The heart of St. George's in Grenada is the Carenage, a seaside avenue winding its way around a horseshoe-shaped harbor that is almost a cliche of spectacular tropical beauty. Red-roofed stone and wood houses perch on extravagantly green hills, travel-brochure palm trees wave in travel-brochure breezes.
In the middle of all this Caribbean splendor is Rudolf's, an Austrian restaurant that, despite the trauma of a coup and an invasion by foreign forces, still turns out a good Wiener schnitzel and marinated beef salad.
During the last month of the Bishop regime, Rudolf's was often the backdrop for the hushed whispers of longtime foreign residents and local businessmen and their wives. They exchanged alarming rumors about the latest arrests and about strange ships pulling into deserted beaches at night, manned by brown-skinned men speaking Spanish with what sounded like Cuban accents.
Last week Rudolf's had changed. The mood was exuberant. A Grenadian harmonica player blew somewhat fanciful versions of the Blue Danube Waltz as the same properous local residents mingled in a relaxed manner with groups of journalists and United States soldiers. Locals greeted each other with shouts of joy and exchanged assurances that they had not suffered during the fighting. They traded war stories and talked politics.
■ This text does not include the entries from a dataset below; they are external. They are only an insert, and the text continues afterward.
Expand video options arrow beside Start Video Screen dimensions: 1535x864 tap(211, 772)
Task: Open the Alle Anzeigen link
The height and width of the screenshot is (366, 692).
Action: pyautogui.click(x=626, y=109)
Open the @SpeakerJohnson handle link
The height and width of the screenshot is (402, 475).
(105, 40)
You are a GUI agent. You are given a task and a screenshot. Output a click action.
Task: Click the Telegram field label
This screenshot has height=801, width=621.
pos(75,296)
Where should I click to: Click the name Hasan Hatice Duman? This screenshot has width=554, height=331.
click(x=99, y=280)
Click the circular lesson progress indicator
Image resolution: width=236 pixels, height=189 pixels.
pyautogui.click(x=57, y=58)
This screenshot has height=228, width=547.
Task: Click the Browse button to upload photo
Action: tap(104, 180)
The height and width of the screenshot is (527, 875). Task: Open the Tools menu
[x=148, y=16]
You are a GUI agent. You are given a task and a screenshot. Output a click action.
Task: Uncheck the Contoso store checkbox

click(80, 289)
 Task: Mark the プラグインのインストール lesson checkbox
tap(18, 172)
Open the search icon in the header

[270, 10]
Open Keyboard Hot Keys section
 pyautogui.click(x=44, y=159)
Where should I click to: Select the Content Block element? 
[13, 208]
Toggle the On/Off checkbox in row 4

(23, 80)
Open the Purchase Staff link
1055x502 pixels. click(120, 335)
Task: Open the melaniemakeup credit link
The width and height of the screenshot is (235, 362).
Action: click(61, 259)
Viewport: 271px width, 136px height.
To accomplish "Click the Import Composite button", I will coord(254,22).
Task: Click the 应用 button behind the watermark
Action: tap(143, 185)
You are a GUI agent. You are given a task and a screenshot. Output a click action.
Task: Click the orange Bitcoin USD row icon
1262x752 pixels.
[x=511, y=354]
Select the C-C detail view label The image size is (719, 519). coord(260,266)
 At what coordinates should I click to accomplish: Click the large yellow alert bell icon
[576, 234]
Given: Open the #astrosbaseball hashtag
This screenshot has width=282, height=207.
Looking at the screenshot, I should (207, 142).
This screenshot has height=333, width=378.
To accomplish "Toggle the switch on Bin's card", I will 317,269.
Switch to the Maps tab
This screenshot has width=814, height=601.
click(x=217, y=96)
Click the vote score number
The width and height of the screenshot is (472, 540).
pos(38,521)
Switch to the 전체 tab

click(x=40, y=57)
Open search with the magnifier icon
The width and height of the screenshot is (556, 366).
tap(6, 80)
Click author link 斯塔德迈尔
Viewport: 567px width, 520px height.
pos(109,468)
The names on their lips these days are Winston White, Alister Hughes, and Francis Alexis, - names members of the island's conservative and private-sector forces are hoping will lead them to power in elections the governor general, Sir Paul Scoon, says will be held within a year.
And it is possible that conservative forces could gain a hold on this island which has been run by leftists since 1979. Slain leader Maurice Bishop's New Jewel Movement has been seriously weakened.
Although the conservatives' best shot at gaining power is just ahead, they have problems that could weaken their campaign. They are split into two factions. One is the Grenada National Party (GNP), which is the old establishment businessmen and ''plantocracy'' party headed by Rupert Blaze, a respected but elderly lawyer.
The second is the Grenada Democratic Movement (GDM), a group of Grenadian exiles in Barbados, Trinidad, and the US who coalesced around an anti-Bishop platform. Most GDM leaders are lower-middle-class men who became successful professionals and businessmen.
Many think that the GDM, if it gained power, would sweep aside grass-roots organizations, support completely laissez-faire economic policies, and follow US President Ronald Reagan in foreign affairs. The GDM thinks it offers a strong alternative to people whose political views may have shifted to the right during the last two years of the Bishop regime.
Most Grenadians feel the GNP could not take leadership of the right away from the brash new GDM and would have to join it as the junior partner of an electoral coalition.
Two GDM leaders are commonly mentioned as possible prime ministerial candidates:
* Francis Alexis, a professor of law at the University of the West Indies in Barbados. Alexis is described as a laissez faire liberal not sympathetic to grass-roots movements who hopes to return to the Westminster parliamentary system.
* Winston White, a politician who in the early '70s was former Prime Minister Eric Gairy's minister of labor, youth, and sport. Many think White, a dynamic man who just this week joined the GDM, will soon eclipse Alexis.
White broke with Gairy in '74 and formed his own party of businessmen. He was arrested by the Bishop government in 1979 on charges of plotting against the regime and sent to prison, where he remained until the US-led intervention.
There are two other figures to watch here:
* Mr. Gairy, Grenada's former strong man. He is almost always described as manipulative, demagogic, and corrupt, but popular in rural areas. Gairy was accused of organizing terrorist gangs that beat up his opponents. He is disliked by the left, the establishment, and neighboring Caribbean countries. Most observers say Gairy could win a fair election only if the other political groups became so polarized that he could edge his way into power.
* Alister Hughes, Grenada's most prominent journalist. He was arrested after the recent coup, then dramatically rescued by a group of journalists. Hughes is mentioned as a potential figure in both the provisional government and in eventual elections and is viewed as the businessmen's only viable candidate.
Many other islanders think that once the initial shock of the coup and invasion wear off, Grenadians will not support a movement that rejects the positive aspects of the Bishop government.